Bombay, India, in the summer of 1960 is a city crowded with color, politics, and ritual; it’s hot and humid, on the cusp of the monsoon season, lending an air of feverish expectancy to the atmosphere. There’s also a lot of fear: between individuals, families, castes, neighborhoods, and because of the Partition of 1947, between countries.
Pinky Mittal lost her mother during Partition, and was taken in by her grandmother Maji, matriarch of one of Bombay’s powerful families. Pinky dearly loves her grandmother, but chafes against the anger and bitterness of her Aunt Savita, who lost a baby at the same time Maji took in the infant Pinky. Added to this intergenerational strife is the undercurrent of fear that pervades the Mittal house itself: the family believes Savita’s baby was drowned in the children’s bathroom by Avni, the baby’s nurse, and for the last thirteen years the door to that room has been bolted at sundown, out of fear that the baby’s ghost will escape that room and wreak havoc. In a rage one night, Pinky unbolts the door, and immediately she, and the family, can sense the difference and feel the growing strength of an evil presence. Everyone in the house, from the servants to Maji, try to free themselves from this evil spirit, through rituals both religious and profane.
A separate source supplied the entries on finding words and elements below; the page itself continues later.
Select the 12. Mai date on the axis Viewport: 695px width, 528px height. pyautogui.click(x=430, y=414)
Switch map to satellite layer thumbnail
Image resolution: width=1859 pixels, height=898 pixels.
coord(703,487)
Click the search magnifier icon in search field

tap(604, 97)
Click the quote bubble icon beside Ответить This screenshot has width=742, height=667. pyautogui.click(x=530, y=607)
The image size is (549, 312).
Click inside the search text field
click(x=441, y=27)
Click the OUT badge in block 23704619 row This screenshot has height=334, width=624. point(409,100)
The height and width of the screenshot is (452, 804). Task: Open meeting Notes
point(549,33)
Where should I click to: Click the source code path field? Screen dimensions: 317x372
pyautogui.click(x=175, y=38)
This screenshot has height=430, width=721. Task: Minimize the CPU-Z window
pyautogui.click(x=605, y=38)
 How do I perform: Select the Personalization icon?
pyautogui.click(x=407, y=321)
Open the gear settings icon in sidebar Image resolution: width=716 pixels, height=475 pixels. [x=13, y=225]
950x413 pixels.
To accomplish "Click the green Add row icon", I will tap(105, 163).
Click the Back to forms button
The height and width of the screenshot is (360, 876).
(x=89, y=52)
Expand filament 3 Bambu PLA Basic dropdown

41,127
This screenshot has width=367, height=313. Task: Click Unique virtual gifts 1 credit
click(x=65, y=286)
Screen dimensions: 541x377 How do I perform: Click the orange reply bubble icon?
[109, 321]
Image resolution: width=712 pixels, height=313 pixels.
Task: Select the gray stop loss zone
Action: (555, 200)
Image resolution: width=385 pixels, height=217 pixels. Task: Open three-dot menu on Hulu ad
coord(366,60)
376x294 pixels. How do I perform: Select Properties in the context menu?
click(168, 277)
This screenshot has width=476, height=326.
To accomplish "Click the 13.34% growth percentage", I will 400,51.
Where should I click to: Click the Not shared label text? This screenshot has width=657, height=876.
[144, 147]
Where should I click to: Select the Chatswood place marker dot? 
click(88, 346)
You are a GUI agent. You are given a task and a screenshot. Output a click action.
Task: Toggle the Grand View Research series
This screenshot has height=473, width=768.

Whether the ghost is intent on destroying the Mittal family or simply trying to expose the truth, the readers learn much about Indian society and culture of the time through this unnerving tale. Although the characters are well-drawn, there’s a dearth of redeeming qualities among them, making it difficult for readers to sympathize with their plight. Keeping one’s distance from a ghost may be the proper course of action in any case!